Mais do que um espaço de leitura, a biblioteca tem o compromisso de valorizar a cultura do Passo dos Negros e firmar o compromisso de contribuir para a formação de jovens mais conscientes sobre o local onde moram e críticos sobre o espaço que ocupam na sociedade. Segundo Eliane, além da “leitura formal”, em referência ao modelo tradicional de aprendizagem, ela destaca o ensino da história informal, que é aquela não documentada nos livros didáticos e que pode ser ensinada somente através do compartilhamento daqueles que habitam a comunidade.
O Passo dos Negros fica às margens da rio São Gonçalo, há cerca de seis quilômetros do centro da cidade, sem acesso direto ao transporte público. O território é construído de histórias, narrativas e memórias de um povo ancestral que resiste ao tempo e às tentativas de apagamento, como destaca Eliane. “O apagamento da nossa história vem sendo realizado constantemente. Existe a mudança de nome de ruas daqui. O corredor das tropas, que é ancestral e tem ligação com o corredor de tropeiros de São Paulo, que era uma costa marítima, simplesmente tiraram este nome.”
Como forma de manter viva a história da região e promover meios para valorizar a seus moradores, a biblioteca nasce como um “ponto de cultura e um ponto de resistência”, nas palavras de Eliane. Ela também enaltece o potencial de troca de experiências da biblioteca, uma vez que “os mais velhos possam contar a sua trajetória, as suas vivências e seus saberes, passar para os mais novos”, enquanto as novas gerações possam adentrar a biblioteca para “saber a sua história, valorizar a sua história, toda a potencialidade e servir em projetos culturais dentro da própria comunidade”.
Atualmente a biblioteca já está em funcionamento para a comunidade como um “espaço multifuncional”, porém, nos fundos da casa de Eliane. A sua criação ressalta a importância da existência de lugares de acolhimento didático nas regiões mais afastadas, e contribui para contornar o afastamento de crianças e adolescentes dos espaços de compartilhamento de saber. Eliane conta que “crianças da comunidade não conhecem a Biblioteca Pública da cidade de Pelotas devido ao acesso ser dificultado”. Ela destaca que um dos fatores que contribui para isso é a dificuldade de deslocamento, agravada pela falta de transporte público na comunidade. “Aquele prédio imponente [da Biblioteca Pública] faz sentir medo, e a proposta não é essa. A proposta é vivenciar todos os espaços da cidade”, ao justificar a importância de se ter um espaço dentro da comunidade que possibilite ampliar a visão de mundo de seus moradores.
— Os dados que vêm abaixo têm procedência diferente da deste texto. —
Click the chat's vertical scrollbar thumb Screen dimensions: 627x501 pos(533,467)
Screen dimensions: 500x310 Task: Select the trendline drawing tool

Para além da preservação cultural, algo bastante marcante nas palavras de Eliane é a necessidade de preservar o meio ambiente que cerca a comunidade. Segundo ela, durante as enchentes de maio, a região foi classificada como local de risco. Felizmente, apesar dos moradores terem de deixar suas casas, elas não foram invadidas pela água. “Ficamos totalmente abalados com essa questão das águas, [nos] sentimos inseguros.” Passado esse momento, agora a comunidade busca condições de vida mais dignas para seus moradores. “A gente quer revitalizar as áreas verdes, as praças, catalogar a fauna e a flora e potencializar toda essa comunidade aqui”, expressa Eliane.
Ela conta que no ano passado a prefeitura recomendou que os moradores deixassem a área devido o risco de inundações. No entanto, destaca que essa recomendação não se aplica ao setor imobiliário, que realiza investidas constantes na região, além de atacar as áreas ambientais da região. “Vem o Poder público e diz que nós estamos em área de risco, que não devemos estar aqui. Ok, isso poderia ser uma realidade, triste realidade, mas poderia ser real. Só que, como os empreendimentos estão chegando aqui na área [que é] de risco para nós? Para eles não é? Como assim, dois pesos e muitas medidas? A gente não quer sair daqui!”